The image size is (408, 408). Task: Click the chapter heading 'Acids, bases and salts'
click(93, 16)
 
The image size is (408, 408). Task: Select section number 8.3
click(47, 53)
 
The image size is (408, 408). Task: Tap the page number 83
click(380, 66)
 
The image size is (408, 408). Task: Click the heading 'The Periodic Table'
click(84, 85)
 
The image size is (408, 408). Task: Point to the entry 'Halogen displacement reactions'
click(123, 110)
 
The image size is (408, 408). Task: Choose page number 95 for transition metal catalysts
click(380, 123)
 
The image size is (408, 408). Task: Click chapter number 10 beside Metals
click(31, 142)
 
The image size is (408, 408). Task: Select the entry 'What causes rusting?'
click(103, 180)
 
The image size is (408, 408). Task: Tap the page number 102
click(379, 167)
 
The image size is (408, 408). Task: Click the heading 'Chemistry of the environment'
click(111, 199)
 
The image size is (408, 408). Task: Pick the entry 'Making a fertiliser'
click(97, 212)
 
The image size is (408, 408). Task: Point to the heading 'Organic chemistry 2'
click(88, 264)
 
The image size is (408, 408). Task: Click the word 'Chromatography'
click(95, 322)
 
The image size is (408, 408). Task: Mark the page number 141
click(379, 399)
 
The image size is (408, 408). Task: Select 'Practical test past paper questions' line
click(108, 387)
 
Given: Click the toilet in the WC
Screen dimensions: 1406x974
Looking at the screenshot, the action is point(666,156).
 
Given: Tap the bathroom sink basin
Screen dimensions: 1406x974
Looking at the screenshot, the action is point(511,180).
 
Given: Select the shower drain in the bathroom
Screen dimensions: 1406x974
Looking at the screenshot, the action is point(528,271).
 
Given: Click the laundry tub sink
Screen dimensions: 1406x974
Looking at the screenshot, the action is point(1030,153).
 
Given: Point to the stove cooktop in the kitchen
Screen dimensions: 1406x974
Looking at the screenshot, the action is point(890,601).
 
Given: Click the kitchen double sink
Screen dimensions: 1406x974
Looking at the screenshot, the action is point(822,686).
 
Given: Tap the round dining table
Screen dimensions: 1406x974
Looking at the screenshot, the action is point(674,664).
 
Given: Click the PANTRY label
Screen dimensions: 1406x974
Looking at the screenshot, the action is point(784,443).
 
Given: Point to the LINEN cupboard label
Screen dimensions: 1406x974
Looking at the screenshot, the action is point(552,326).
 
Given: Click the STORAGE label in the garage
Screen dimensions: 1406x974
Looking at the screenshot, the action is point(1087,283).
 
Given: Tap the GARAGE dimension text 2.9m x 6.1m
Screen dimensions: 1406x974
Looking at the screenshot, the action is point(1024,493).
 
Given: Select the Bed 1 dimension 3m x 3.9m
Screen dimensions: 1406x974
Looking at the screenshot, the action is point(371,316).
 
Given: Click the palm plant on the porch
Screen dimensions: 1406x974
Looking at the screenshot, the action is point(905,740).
┄┄┄┄┄┄┄┄┄┄┄┄┄┄┄┄┄┄┄┄
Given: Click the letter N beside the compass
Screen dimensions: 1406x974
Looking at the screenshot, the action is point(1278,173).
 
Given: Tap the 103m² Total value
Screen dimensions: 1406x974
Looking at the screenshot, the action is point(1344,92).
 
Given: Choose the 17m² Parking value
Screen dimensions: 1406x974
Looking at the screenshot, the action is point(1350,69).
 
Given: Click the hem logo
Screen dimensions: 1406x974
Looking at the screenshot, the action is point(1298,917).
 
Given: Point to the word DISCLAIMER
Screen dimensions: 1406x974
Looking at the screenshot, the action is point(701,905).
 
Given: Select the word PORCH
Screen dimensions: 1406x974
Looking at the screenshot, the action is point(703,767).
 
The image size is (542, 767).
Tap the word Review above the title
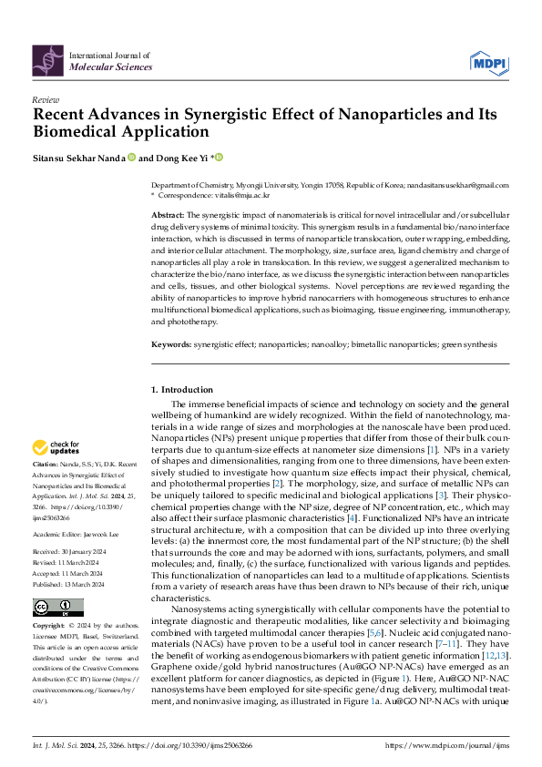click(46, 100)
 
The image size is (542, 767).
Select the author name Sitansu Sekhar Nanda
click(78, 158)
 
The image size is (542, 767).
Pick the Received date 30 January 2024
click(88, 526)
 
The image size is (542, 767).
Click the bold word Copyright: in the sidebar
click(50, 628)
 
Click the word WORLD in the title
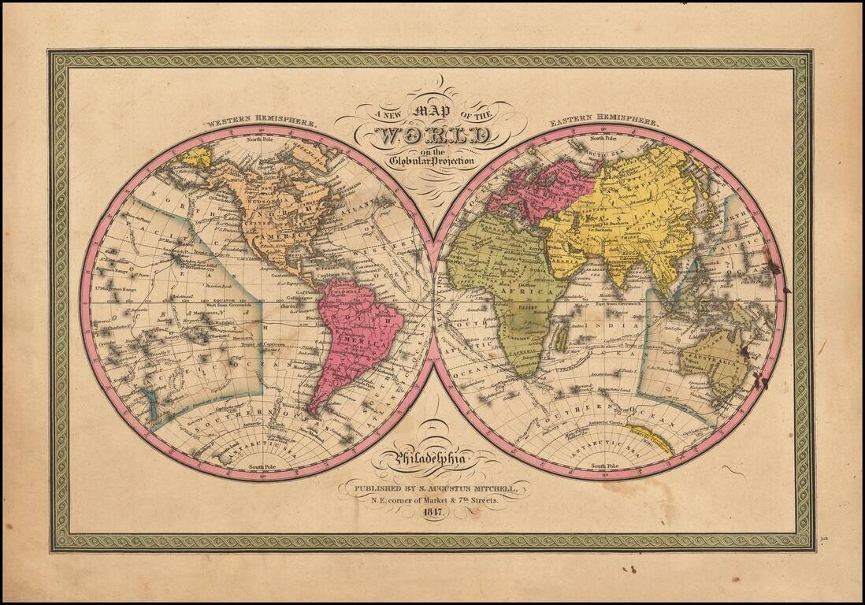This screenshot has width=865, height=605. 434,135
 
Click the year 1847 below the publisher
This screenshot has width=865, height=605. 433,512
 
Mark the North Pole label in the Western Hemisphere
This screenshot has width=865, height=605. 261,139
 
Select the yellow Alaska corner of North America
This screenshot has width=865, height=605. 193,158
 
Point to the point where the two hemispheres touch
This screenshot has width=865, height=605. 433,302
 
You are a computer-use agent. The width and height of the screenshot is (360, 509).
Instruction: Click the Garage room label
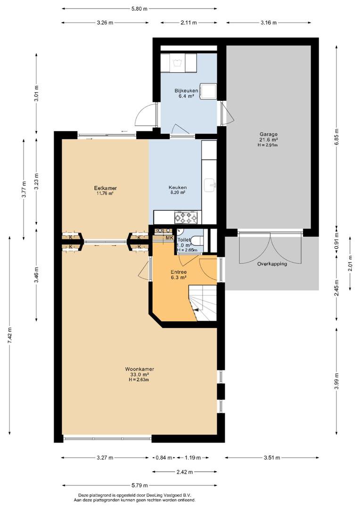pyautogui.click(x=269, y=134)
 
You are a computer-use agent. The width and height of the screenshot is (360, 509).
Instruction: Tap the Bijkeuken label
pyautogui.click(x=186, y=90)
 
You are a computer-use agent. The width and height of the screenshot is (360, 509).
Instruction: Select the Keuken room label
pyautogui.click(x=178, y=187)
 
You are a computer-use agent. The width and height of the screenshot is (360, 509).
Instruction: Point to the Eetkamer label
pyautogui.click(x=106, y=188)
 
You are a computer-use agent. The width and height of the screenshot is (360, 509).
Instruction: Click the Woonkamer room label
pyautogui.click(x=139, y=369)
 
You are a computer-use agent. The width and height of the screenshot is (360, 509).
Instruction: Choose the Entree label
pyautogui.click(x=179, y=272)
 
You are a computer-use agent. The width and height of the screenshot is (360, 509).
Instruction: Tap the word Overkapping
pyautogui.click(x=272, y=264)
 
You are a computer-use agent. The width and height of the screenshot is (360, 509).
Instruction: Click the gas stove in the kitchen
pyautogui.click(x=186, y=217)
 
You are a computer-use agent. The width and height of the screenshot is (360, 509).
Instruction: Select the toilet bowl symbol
┄┄┄┄┄┄┄┄┄┄┄┄┄┄┄┄┄┄┄┄
_What to work on:_ Tally the lines in the records that contain the word "Choose". Give only the number.

_Written response:_ 3